Beginning with the first line, please return the entries exactly through the line that contains "Thailand Cambodja Laos (570, 1782)", and leave out all later lines.

──────── Input data ────────

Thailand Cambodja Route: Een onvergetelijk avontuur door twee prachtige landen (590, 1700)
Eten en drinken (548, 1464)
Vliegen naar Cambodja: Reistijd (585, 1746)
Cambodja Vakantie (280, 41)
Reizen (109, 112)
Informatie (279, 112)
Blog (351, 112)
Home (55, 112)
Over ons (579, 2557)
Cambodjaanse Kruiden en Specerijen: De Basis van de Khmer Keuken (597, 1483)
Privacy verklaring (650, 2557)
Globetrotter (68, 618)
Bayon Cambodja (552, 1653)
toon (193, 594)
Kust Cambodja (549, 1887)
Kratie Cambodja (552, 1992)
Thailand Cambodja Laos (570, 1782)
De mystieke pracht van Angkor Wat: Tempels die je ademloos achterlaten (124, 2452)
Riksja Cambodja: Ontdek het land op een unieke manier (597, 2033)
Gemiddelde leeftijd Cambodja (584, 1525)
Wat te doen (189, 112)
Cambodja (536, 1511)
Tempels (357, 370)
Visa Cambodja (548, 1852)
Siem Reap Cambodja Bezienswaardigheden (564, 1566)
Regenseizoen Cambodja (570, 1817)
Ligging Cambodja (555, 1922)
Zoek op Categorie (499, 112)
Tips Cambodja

────────

(Reply)
Thailand Cambodja Route: Een onvergetelijk avontuur door twee prachtige landen (590, 1700)
Eten en drinken (548, 1464)
Vliegen naar Cambodja: Reistijd (585, 1746)
Cambodja Vakantie (280, 41)
Reizen (109, 112)
Informatie (279, 112)
Blog (351, 112)
Home (55, 112)
Over ons (579, 2557)
Cambodjaanse Kruiden en Specerijen: De Basis van de Khmer Keuken (597, 1483)
Privacy verklaring (650, 2557)
Globetrotter (68, 618)
Bayon Cambodja (552, 1653)
toon (193, 594)
Kust Cambodja (549, 1887)
Kratie Cambodja (552, 1992)
Thailand Cambodja Laos (570, 1782)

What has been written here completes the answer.